(Photo: Baltimore Sun)

Power with a great glove hand to match.
This baseball season will be remembered for a lot of things. The Stephen Strasburg imbroglio about when he should be shut down. What damage shutting him down would do to the Zombie Expos’ playoff hopes and if he should have been shut down at all. It will also be remembered for playoff races fraught with drama, Miguel Cabrera snatching the greatest hitter alive title from Albert Pujols, Derek Jeter leading the league in hits at the age of 38, and Josh Hamilton being the most intriguing free-agent pickup in my living memory.
But when I look back on the 2012 MLB season, I think of something else entirely. I think of ascendance. Not just Mike Trout and Bryce Harper already becoming the faces of their respective franchises at scarily young ages. Not even the A’s and Orioles who ascended to heights that no one expected them to.
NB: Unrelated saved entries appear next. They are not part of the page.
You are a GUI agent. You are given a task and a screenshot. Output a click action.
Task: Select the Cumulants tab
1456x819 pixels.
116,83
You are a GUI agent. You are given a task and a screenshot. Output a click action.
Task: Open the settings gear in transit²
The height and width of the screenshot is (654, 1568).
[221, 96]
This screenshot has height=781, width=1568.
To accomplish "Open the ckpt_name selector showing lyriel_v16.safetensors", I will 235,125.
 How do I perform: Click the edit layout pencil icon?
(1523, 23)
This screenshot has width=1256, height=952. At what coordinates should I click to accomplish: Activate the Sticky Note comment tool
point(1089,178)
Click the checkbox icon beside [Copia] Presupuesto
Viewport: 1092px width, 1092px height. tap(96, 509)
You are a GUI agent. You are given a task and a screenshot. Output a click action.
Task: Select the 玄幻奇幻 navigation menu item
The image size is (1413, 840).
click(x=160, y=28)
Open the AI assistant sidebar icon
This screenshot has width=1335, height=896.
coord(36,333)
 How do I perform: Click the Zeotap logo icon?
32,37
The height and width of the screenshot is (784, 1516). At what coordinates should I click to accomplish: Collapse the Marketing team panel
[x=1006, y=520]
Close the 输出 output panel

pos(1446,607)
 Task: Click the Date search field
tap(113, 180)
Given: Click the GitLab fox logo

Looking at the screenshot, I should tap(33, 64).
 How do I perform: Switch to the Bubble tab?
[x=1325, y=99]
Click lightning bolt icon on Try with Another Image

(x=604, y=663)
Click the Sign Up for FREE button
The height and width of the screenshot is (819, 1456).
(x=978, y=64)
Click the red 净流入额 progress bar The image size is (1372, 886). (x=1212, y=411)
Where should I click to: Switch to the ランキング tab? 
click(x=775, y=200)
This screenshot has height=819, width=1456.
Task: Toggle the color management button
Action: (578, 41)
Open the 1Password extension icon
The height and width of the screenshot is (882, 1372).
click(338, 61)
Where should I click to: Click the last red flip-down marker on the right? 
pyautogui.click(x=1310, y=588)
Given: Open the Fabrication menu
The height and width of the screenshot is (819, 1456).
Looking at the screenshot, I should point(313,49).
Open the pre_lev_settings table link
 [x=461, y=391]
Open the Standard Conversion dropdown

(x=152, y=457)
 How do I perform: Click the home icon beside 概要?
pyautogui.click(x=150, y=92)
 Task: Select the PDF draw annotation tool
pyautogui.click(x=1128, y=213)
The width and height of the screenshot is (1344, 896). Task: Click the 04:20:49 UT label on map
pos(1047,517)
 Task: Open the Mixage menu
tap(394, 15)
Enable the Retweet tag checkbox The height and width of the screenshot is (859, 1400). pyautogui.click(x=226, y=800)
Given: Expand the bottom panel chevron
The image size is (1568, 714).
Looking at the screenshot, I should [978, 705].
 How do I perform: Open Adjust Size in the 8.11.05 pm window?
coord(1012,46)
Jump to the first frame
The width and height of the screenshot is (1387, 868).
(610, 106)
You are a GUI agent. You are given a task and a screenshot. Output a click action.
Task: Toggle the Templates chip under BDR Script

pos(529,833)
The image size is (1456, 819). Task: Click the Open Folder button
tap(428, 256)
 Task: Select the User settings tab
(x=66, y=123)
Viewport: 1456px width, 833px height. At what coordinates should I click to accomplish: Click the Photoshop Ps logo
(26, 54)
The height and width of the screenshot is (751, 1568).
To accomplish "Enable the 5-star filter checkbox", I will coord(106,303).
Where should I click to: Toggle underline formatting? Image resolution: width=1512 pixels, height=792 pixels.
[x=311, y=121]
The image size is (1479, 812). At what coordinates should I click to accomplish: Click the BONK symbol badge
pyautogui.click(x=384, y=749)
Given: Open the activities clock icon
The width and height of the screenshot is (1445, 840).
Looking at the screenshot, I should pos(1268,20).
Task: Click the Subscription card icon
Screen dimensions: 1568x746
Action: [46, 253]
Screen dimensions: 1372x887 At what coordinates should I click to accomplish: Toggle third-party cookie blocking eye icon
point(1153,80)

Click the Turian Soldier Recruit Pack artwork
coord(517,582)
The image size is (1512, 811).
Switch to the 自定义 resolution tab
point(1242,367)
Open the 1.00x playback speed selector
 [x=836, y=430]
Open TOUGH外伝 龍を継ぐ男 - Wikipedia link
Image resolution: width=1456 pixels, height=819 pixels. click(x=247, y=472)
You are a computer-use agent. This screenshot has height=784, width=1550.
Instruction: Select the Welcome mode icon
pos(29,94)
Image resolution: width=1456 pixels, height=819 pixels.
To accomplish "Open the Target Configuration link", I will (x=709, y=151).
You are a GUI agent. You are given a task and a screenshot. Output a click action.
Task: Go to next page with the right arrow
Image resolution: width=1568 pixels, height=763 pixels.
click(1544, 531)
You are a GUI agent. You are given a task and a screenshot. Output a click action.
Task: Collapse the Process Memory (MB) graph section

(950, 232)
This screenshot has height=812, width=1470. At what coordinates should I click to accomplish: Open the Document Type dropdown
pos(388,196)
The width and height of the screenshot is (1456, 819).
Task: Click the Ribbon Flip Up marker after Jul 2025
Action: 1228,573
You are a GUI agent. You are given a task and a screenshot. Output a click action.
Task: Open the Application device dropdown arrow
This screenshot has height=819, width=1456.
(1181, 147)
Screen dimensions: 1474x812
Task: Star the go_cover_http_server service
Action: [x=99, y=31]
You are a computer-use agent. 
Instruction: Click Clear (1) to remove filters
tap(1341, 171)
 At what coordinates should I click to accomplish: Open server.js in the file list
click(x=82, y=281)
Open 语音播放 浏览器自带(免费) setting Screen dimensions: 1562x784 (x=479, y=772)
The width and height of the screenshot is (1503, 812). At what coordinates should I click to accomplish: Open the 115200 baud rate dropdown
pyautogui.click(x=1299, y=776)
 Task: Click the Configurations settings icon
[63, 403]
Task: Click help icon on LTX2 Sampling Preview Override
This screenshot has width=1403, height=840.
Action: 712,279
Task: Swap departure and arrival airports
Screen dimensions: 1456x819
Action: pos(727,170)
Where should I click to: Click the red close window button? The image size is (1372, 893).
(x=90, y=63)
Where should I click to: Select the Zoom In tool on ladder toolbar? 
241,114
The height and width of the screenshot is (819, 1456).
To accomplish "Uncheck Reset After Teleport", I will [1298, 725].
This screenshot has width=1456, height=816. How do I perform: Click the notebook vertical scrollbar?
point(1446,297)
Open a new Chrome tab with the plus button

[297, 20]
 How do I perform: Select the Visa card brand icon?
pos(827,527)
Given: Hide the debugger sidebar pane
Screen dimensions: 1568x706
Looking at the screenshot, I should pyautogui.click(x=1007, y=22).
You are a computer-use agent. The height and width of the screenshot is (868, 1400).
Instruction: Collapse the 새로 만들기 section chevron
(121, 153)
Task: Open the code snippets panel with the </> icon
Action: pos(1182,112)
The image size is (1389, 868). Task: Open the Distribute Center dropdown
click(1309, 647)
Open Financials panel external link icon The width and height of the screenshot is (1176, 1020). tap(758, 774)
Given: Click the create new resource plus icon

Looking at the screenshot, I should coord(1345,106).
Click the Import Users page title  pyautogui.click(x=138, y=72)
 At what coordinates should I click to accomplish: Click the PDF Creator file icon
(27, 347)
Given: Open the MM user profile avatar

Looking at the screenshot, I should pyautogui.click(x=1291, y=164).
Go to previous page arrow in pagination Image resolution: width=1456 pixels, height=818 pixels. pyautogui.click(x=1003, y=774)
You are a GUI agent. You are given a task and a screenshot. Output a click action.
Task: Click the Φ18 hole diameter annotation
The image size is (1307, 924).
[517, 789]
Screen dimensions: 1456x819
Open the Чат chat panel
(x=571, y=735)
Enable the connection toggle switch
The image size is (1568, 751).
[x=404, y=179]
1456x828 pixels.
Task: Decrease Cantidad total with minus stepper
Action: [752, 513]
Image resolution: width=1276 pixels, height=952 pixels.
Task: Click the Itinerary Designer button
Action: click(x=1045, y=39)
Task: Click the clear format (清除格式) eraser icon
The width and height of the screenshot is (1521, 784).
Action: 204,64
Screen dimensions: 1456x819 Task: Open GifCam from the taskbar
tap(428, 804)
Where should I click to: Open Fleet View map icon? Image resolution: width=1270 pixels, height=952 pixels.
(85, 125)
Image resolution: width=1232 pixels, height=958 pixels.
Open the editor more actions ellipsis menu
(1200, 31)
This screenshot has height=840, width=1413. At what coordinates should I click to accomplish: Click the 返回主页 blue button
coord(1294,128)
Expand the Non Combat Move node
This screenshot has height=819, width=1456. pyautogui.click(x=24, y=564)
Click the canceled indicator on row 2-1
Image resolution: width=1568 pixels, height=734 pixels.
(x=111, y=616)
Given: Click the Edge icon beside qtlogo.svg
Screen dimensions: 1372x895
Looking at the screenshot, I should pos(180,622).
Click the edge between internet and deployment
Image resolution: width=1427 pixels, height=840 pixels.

I also think of the players known as young guys with potential who became franchise cornerstones. Andre Ethier was this way. Robinson Cano has become this, even as he is surrounded by quite a few stars. And Andrew McCutchen is putting his name in the hat as the guy who can restore the old glory to the Pirates. BJ Upton is becoming that for the Rays, and going forward for whatever team he signs with in the off season.
The player I’m thinking of right now has done more to make the proverbial leap from future star to star. The player I’m thinking about has revived a moribund franchise. Reminding his city that people actually still play baseball, and in a normal year would be an AL MVP candidate. The player I’m talking about is Adam Jones.